→ Short task:
Copy the listing below without changes, from the line with "Given: Place cursor" through the line with "pos(285,266)", including both of those lines, and leave out the pictures.

====== Records to use

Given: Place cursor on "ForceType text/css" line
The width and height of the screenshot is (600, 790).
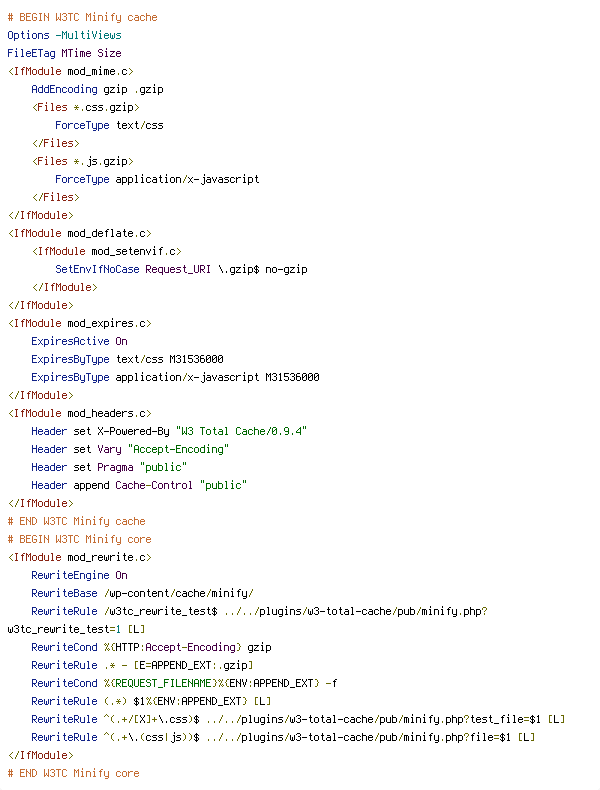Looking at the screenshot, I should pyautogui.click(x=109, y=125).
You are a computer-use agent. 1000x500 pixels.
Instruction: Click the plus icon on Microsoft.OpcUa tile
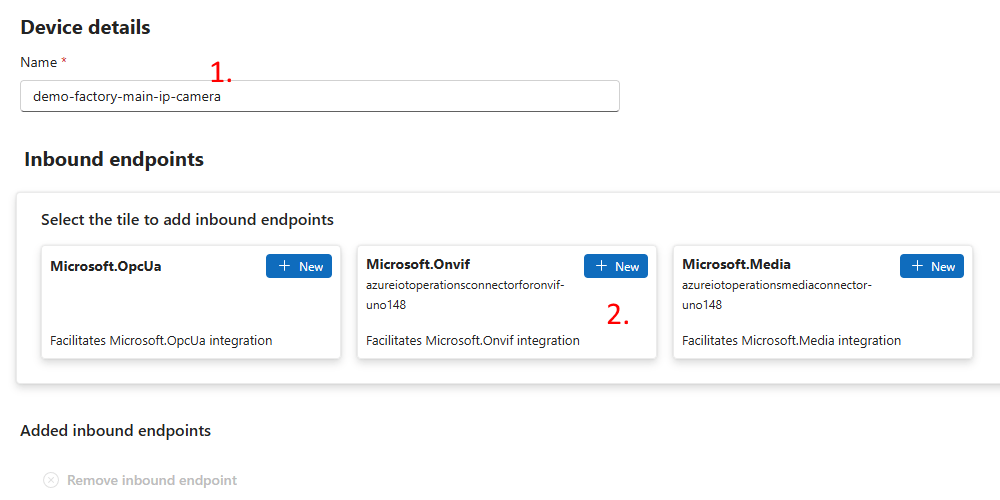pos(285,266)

============
====== Records to use

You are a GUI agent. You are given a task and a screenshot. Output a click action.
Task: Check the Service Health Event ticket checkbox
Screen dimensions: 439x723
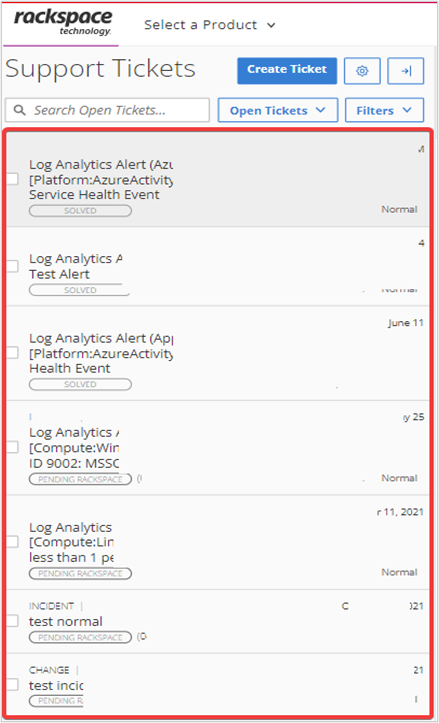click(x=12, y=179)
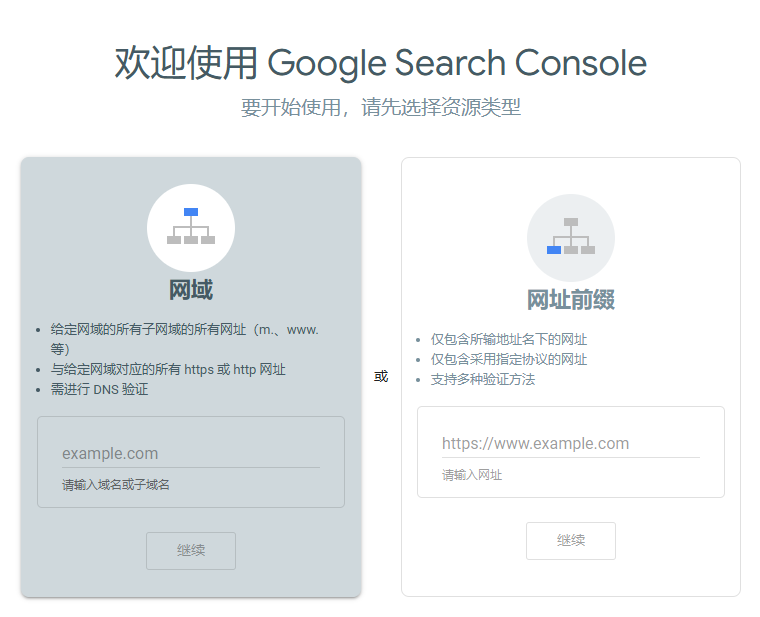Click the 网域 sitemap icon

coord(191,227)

============

→ Response to the task:
Given: Place cursor on "ForceType text/css" line
The width and height of the screenshot is (600, 790).
Looking at the screenshot, I should pyautogui.click(x=109, y=125).
You are a computer-use agent. 1000x500 pixels.
Instruction: Click the plus icon on Microsoft.OpcUa tile
pos(285,266)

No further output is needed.